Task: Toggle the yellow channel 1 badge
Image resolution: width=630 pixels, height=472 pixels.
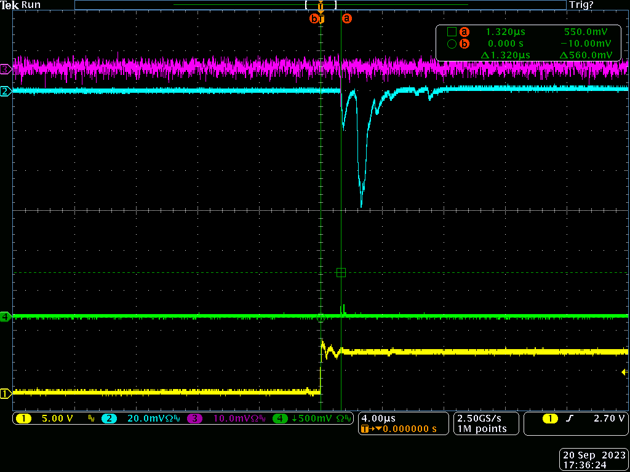Action: pos(23,419)
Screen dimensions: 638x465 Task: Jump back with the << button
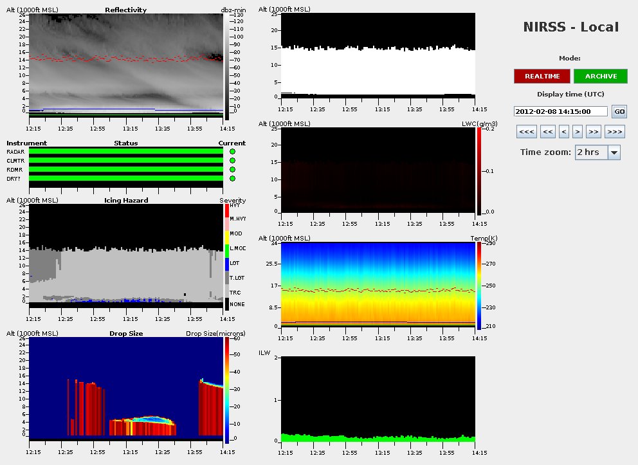547,132

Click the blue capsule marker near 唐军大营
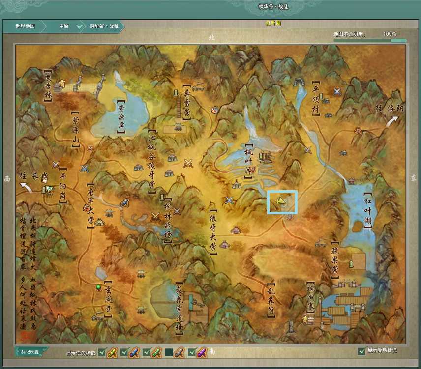pyautogui.click(x=125, y=202)
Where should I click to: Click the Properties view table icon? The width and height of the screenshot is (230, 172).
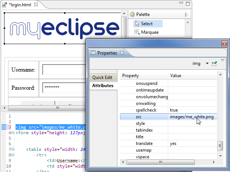click(x=93, y=53)
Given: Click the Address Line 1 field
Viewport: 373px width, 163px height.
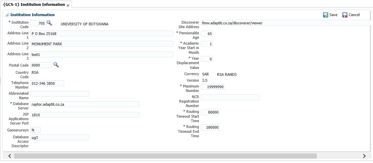Looking at the screenshot, I should 101,34.
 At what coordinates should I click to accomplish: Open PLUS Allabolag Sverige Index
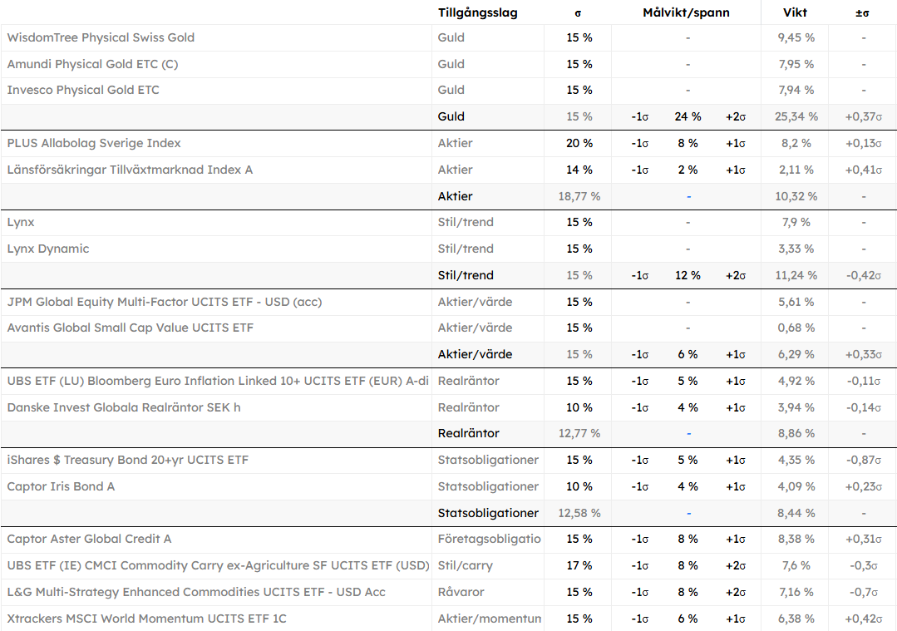(x=94, y=143)
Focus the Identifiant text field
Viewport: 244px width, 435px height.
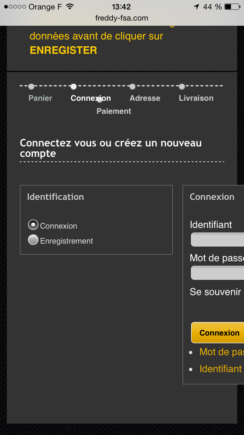217,240
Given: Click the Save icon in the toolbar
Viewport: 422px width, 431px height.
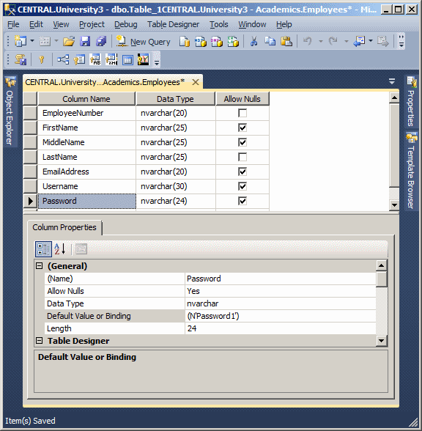Looking at the screenshot, I should click(x=85, y=42).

+ + +

> **Task instructions**: Output only these lines, word for word: the line containing "Given: Click the Address Line 1 field" and every line after it through the last line of the data. Omit the pictures.

> **Output for this exercise**:
Given: Click the Address Line 1 field
Viewport: 373px width, 163px height.
Looking at the screenshot, I should 101,34.
 At what coordinates should I click to accomplish: Open PLUS Allabolag Sverige Index
(x=94, y=143)
Focus the Identifiant text field
Viewport: 244px width, 435px height.
217,240
Given: Click the Save icon in the toolbar
Viewport: 422px width, 431px height.
Looking at the screenshot, I should click(x=85, y=42).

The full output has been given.